CLOSE on 500 staff at Bromsgrove's stricken United Engineering Forgings Factory in Aston Fields are likely to be out of a job by April.

The grim news was given in a letter to the workforce last Thursday by Myles Halley, for the administrators - KPMG.

He said now more than half the firm's customers have found other suppliers, and confirmed that unless a buyer can be found the factory will close at the end of March.

"The administrators believe however, that it is extremely unlikely a buyer will be found between now and March," he said.

But in an eleventh hour bid to save the firm, formerly Garringtons, Bromsgrove District Council has written again to Secretary of State for Trade and Industry, Patricia Hewett, urging her to step in with financial support to keep the company running.

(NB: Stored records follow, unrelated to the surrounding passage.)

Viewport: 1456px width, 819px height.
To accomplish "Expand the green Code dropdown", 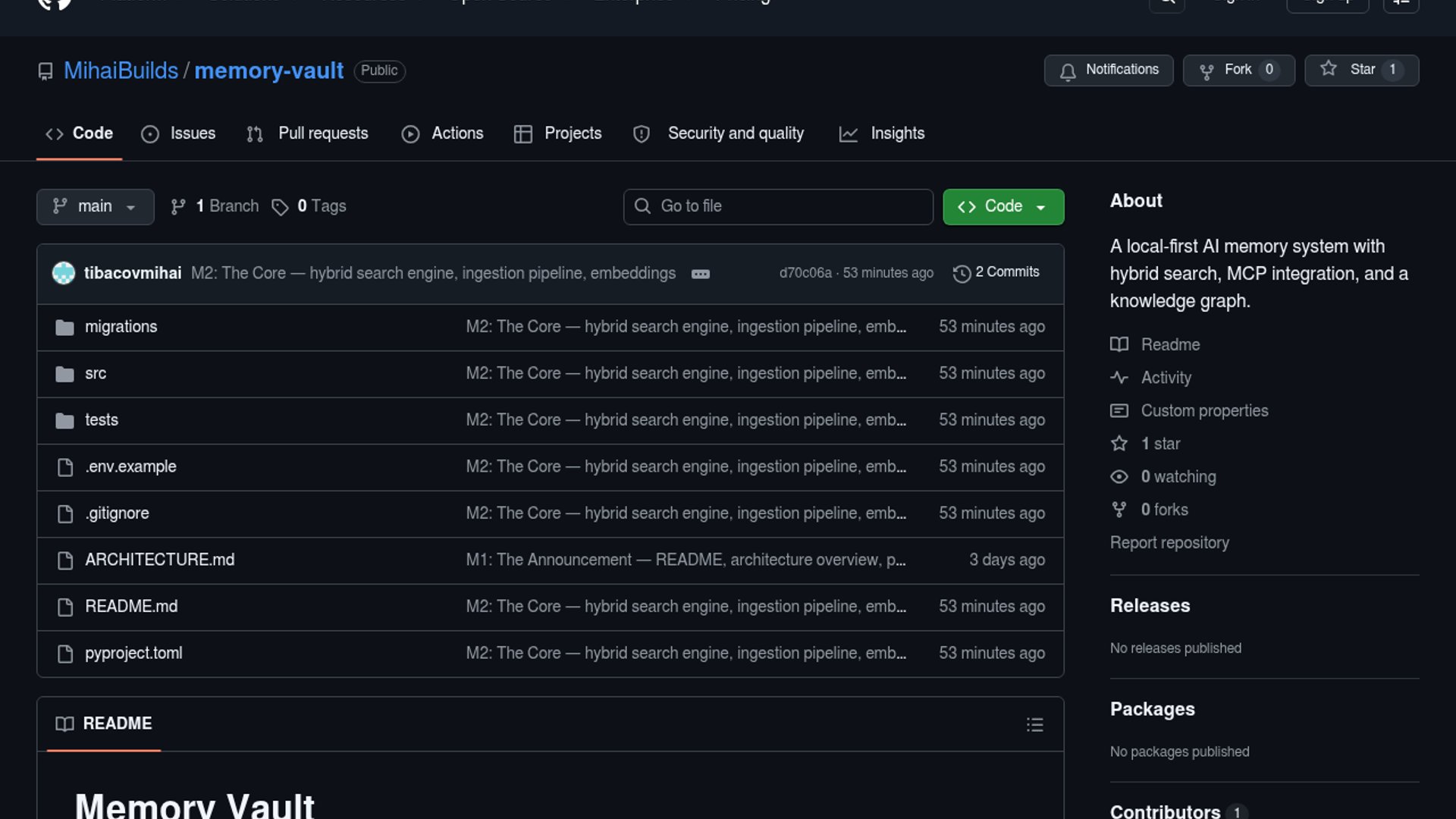I will tap(1003, 206).
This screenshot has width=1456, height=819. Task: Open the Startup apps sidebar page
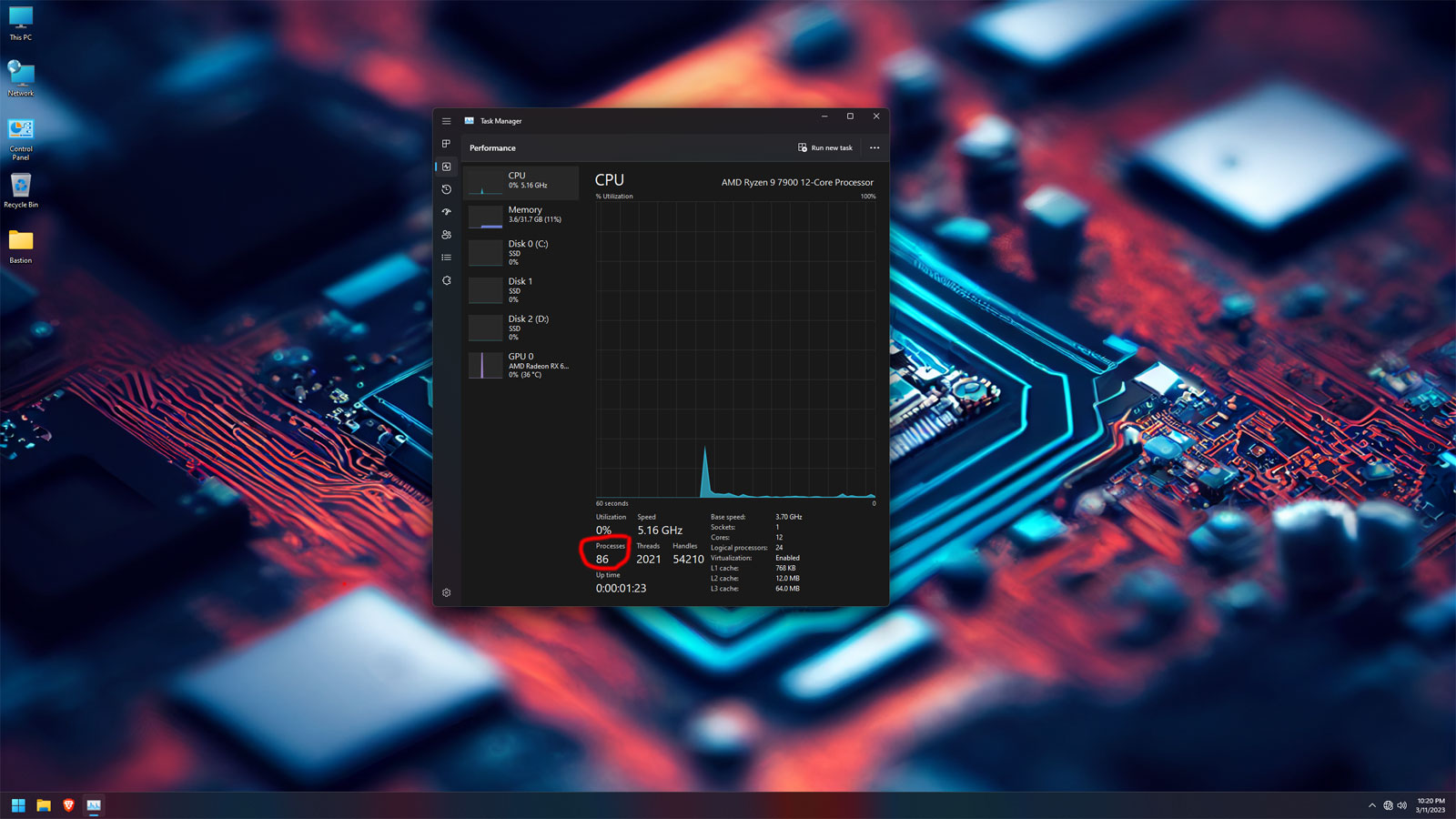(446, 211)
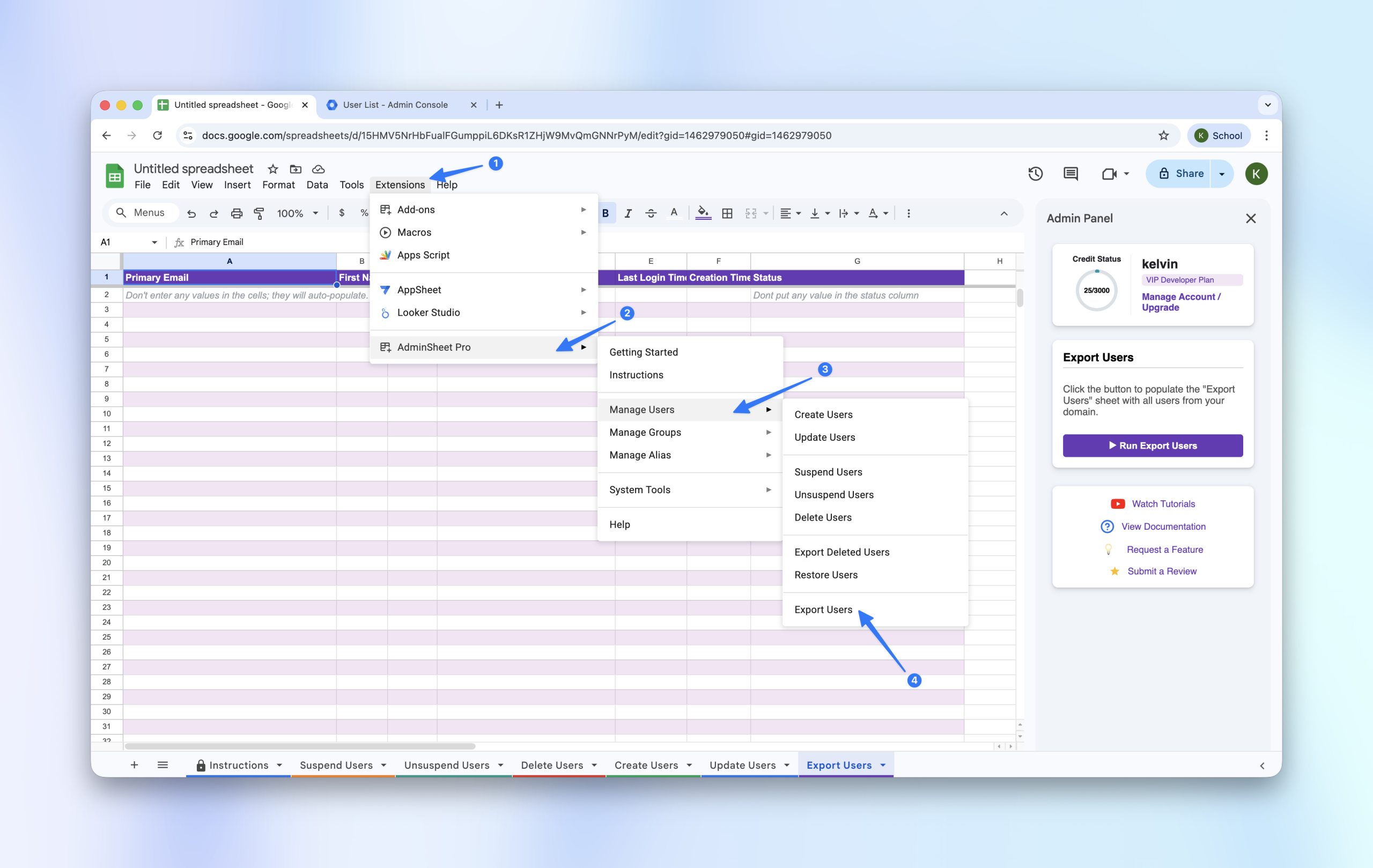
Task: Click the version history clock icon
Action: tap(1035, 174)
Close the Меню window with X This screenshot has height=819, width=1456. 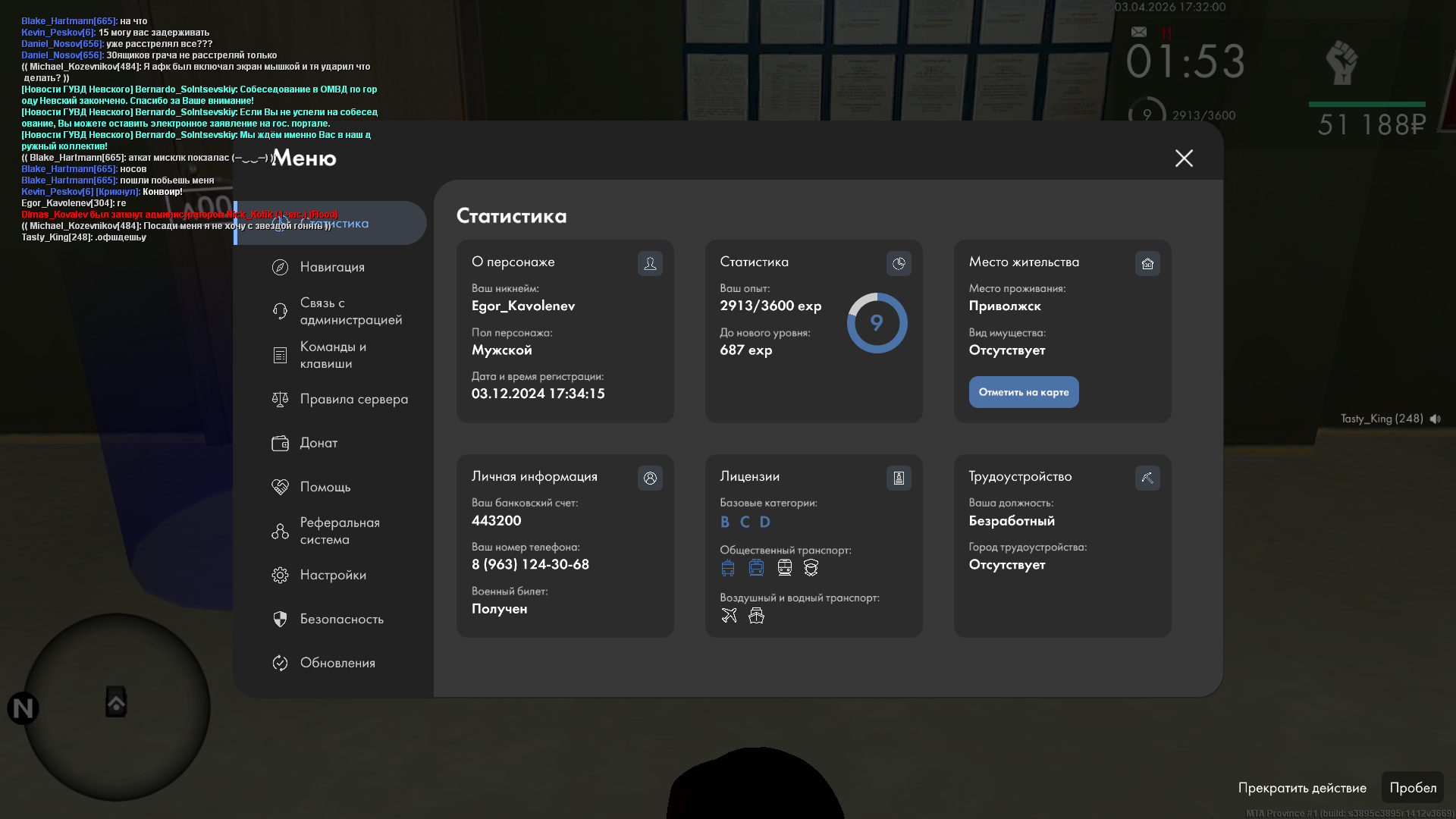1184,158
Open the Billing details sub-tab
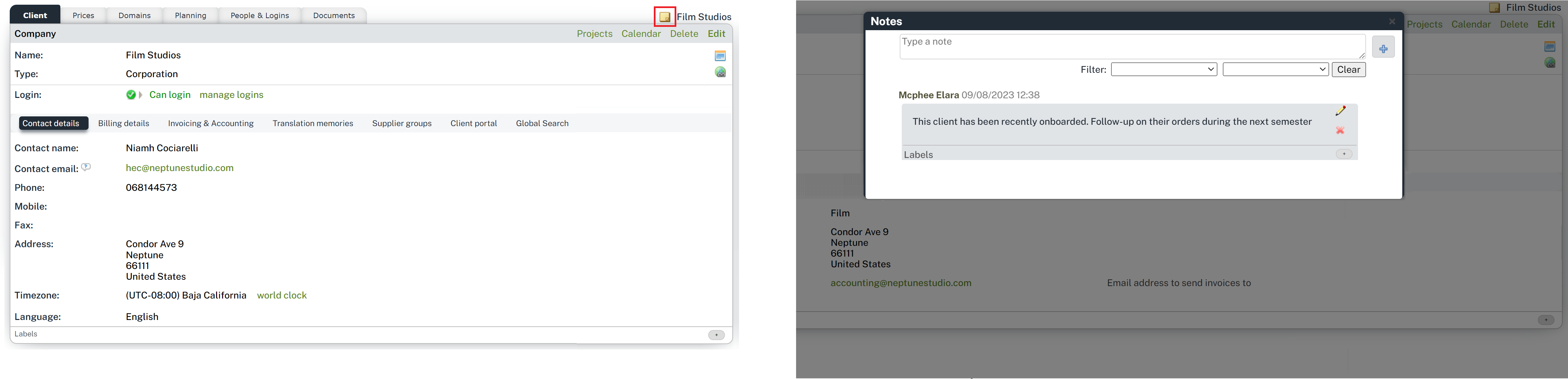The width and height of the screenshot is (1568, 379). 123,123
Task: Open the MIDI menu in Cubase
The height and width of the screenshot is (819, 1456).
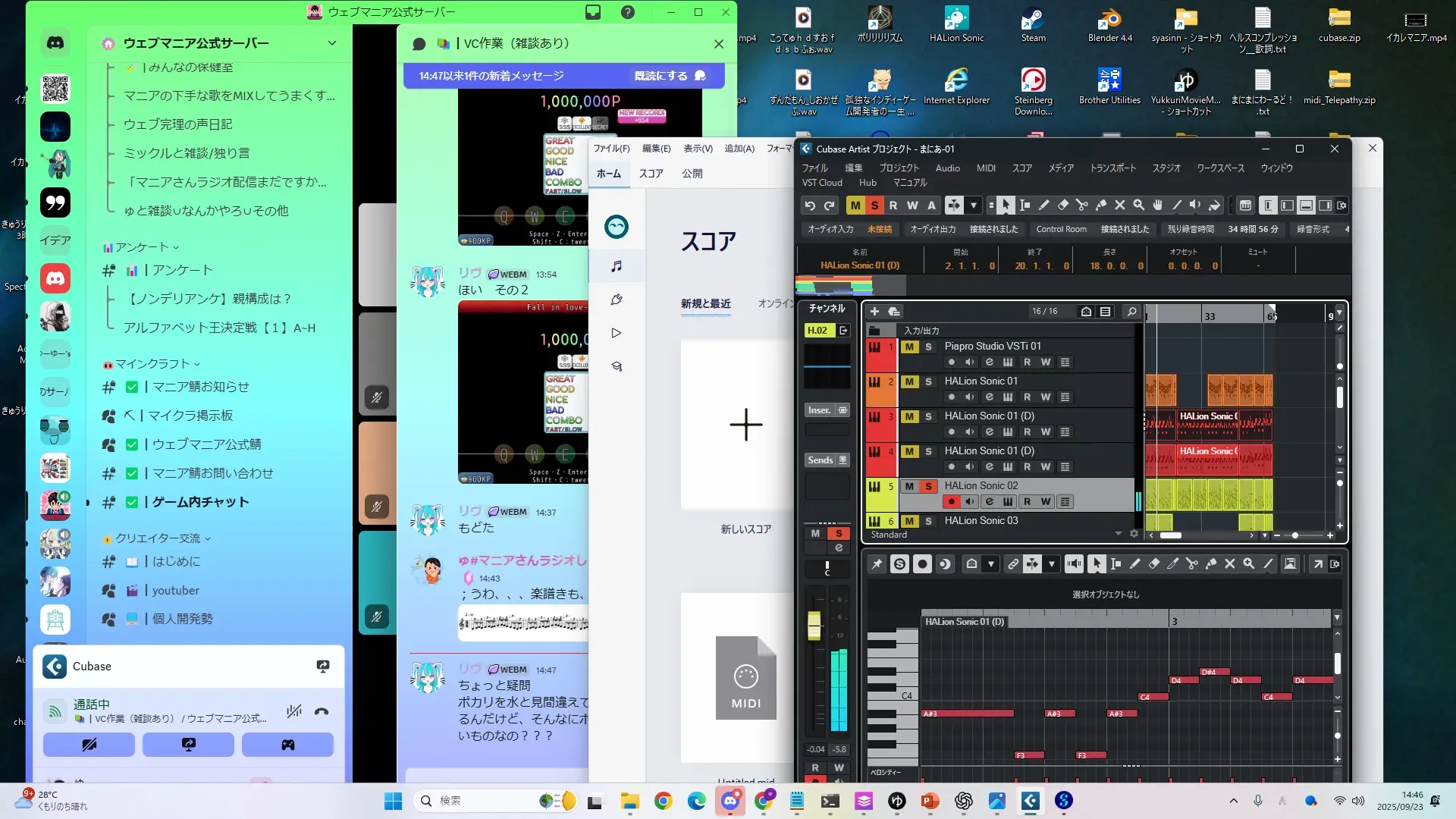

Council leader Nick Psirides, (Con, Norton), said: "It is very sad and the council is determined to do all it can to prevent closure.

"We have already agreed to give serious consideration to any future application for business rate relief and confirm that promise."

Town MP Julie Kirkbride said she is "angry and upset" at the decision to close the firm at the end of March, and her sympathy went out to employees who are set not only to lose their jobs, but much of their hard-earned pension entitlement.

She too is waiting for a response from Patricia Hewett to her letter in which she asked for her help to find a buyer.

Urging the administrators to redouble their efforts to find a purchaser, she reminded them the council will not give permission for the site to be sold for housing.

Labour group leader Peter McDonald, (Uffdown and Waseley), said: "We are very disappointed and we will work with anybody up to the eleventh hour to secure a buyer.

In its heyday 25 years ago when it boasted being the largest drop forgings plant in Europe Garringtons employed more than 3,500 staff.